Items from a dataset
******
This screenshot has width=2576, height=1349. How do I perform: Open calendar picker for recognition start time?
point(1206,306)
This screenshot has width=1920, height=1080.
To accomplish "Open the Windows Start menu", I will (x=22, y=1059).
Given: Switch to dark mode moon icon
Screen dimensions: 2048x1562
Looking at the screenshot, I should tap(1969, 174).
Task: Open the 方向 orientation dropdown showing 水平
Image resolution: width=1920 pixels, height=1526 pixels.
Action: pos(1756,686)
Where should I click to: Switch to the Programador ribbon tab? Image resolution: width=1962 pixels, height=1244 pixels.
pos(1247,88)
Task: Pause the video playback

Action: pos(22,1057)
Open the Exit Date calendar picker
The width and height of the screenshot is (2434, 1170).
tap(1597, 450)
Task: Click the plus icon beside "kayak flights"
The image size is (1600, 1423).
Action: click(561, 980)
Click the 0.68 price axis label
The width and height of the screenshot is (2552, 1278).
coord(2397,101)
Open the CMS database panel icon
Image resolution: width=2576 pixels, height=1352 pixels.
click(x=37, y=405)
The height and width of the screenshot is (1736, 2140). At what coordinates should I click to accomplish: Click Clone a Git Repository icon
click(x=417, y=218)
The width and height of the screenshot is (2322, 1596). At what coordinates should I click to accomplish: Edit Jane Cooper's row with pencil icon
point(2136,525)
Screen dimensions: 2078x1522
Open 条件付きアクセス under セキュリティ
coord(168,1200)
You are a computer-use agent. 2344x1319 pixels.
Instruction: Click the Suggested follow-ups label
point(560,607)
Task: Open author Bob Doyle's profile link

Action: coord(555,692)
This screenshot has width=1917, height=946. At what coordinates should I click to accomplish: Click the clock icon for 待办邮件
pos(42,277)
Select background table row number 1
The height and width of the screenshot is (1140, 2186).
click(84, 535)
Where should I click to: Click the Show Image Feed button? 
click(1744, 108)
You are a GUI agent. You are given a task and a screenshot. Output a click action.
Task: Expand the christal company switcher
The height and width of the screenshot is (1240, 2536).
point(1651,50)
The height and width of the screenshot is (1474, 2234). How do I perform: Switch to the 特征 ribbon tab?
******
Work out how many lines of the data above hold the word "agent", and write only the count.

2